(DATA EXTRACT)
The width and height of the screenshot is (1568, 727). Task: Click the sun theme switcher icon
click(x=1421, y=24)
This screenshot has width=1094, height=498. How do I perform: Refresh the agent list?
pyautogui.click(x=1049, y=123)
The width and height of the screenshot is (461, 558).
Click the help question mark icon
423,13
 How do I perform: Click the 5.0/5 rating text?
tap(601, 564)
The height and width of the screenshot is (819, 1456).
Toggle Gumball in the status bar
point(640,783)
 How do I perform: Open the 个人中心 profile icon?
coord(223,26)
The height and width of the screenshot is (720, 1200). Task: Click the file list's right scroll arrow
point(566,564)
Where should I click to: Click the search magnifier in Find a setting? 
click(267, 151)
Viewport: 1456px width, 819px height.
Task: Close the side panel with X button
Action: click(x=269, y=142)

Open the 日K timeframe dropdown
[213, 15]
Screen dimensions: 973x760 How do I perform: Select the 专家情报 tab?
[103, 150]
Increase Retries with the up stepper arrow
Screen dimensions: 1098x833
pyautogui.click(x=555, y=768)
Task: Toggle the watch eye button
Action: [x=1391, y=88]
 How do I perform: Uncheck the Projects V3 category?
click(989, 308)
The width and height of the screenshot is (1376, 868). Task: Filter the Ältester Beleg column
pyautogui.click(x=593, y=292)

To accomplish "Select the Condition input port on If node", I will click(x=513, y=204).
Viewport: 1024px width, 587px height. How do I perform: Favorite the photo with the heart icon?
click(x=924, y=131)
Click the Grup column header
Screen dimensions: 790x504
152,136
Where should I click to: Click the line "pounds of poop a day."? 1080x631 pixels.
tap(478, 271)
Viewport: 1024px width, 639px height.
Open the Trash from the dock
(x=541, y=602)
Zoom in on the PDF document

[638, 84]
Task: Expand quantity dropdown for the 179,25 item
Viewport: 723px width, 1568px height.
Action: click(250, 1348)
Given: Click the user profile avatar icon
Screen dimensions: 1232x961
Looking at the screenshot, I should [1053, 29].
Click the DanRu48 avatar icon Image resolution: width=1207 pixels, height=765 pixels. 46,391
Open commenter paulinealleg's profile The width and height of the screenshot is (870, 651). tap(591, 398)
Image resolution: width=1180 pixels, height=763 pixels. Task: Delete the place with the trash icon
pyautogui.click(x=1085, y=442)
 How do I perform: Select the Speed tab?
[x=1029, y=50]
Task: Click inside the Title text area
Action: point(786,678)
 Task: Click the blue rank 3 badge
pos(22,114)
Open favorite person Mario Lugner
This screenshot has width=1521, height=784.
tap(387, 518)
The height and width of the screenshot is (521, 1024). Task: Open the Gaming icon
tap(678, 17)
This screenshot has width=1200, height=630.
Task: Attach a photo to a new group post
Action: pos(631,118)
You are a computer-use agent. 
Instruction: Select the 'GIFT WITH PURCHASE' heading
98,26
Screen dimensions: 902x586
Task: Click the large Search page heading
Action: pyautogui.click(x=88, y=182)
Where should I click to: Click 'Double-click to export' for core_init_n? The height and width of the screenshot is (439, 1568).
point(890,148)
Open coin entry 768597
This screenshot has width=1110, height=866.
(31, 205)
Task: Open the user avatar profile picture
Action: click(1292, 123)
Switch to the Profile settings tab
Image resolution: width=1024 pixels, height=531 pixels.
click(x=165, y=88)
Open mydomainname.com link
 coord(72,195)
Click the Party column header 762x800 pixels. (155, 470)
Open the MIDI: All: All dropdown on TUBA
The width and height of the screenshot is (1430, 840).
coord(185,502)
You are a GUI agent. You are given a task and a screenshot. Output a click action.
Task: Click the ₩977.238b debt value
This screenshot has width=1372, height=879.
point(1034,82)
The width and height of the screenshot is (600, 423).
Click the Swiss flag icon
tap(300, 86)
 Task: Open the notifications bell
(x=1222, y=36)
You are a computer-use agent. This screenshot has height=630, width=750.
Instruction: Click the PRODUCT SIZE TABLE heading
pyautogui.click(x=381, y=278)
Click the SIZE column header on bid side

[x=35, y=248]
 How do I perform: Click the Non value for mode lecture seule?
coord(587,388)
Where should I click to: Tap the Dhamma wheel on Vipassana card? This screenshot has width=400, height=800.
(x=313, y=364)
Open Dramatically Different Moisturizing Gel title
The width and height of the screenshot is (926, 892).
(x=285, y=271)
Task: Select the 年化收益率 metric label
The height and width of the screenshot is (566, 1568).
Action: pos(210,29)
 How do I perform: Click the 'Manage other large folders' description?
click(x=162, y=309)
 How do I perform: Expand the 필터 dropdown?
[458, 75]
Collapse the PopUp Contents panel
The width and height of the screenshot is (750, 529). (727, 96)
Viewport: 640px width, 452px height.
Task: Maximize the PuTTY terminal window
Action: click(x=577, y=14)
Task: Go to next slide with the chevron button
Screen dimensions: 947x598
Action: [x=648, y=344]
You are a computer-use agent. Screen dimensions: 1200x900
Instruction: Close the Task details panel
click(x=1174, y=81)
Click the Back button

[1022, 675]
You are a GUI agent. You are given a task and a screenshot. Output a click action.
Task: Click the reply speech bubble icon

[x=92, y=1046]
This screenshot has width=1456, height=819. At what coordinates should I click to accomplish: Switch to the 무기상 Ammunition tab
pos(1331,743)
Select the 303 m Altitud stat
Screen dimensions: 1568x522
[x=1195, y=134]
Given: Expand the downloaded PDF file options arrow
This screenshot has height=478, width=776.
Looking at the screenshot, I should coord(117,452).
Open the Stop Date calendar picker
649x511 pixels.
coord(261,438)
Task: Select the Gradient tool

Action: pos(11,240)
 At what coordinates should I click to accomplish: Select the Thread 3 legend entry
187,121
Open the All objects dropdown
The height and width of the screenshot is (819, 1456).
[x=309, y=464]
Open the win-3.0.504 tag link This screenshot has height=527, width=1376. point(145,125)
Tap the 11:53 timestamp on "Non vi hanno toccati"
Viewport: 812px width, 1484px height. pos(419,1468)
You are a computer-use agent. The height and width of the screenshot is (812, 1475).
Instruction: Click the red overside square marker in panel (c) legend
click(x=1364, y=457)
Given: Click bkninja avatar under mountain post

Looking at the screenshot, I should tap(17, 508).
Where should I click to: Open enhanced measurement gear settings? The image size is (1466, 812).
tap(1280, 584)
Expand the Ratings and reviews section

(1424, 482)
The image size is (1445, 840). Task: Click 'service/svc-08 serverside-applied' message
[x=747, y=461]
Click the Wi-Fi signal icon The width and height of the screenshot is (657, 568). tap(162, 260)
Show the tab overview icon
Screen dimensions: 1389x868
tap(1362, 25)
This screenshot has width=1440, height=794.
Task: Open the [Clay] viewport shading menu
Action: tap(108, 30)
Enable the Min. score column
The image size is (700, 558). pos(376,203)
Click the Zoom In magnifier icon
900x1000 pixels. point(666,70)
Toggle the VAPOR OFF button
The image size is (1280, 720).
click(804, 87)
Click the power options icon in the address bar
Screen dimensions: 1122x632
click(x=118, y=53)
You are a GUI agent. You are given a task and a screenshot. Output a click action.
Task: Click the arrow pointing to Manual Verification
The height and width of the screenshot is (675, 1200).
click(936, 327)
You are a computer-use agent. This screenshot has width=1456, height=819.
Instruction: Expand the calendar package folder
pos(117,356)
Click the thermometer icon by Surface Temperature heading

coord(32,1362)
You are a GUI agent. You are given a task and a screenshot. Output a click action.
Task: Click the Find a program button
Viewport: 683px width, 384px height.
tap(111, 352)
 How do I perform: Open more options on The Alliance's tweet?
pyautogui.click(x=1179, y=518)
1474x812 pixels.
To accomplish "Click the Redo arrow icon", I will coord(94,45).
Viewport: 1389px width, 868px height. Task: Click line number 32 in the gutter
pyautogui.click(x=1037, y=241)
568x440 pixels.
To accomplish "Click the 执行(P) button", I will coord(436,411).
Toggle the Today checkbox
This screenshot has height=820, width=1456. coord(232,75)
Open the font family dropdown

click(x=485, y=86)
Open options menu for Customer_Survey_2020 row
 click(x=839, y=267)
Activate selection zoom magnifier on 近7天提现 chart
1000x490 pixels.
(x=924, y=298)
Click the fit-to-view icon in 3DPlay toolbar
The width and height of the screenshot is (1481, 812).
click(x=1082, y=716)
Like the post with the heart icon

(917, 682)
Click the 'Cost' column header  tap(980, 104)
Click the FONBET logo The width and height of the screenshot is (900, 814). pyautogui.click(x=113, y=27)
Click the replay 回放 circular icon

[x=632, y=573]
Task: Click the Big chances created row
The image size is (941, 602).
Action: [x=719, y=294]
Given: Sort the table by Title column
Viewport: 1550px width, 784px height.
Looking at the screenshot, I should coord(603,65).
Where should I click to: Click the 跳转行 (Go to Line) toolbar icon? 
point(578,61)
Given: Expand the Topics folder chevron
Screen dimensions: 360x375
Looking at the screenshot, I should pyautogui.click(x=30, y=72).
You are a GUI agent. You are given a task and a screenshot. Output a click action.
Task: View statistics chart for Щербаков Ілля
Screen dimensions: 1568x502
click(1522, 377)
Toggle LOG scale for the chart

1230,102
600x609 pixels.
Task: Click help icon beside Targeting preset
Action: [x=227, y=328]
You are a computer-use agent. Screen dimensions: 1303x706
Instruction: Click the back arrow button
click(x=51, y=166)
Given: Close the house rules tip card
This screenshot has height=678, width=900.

(EXERCISE PROMPT) Select every row above that contains the string "coordinates" and copy each one out in full.

(COMPLETED TASK)
This screenshot has width=1456, height=819. At what coordinates should I click to accomplish: Switch to the 무기상 Ammunition tab
 At what coordinates should I click to accomplish: Select the Thread 3 legend entry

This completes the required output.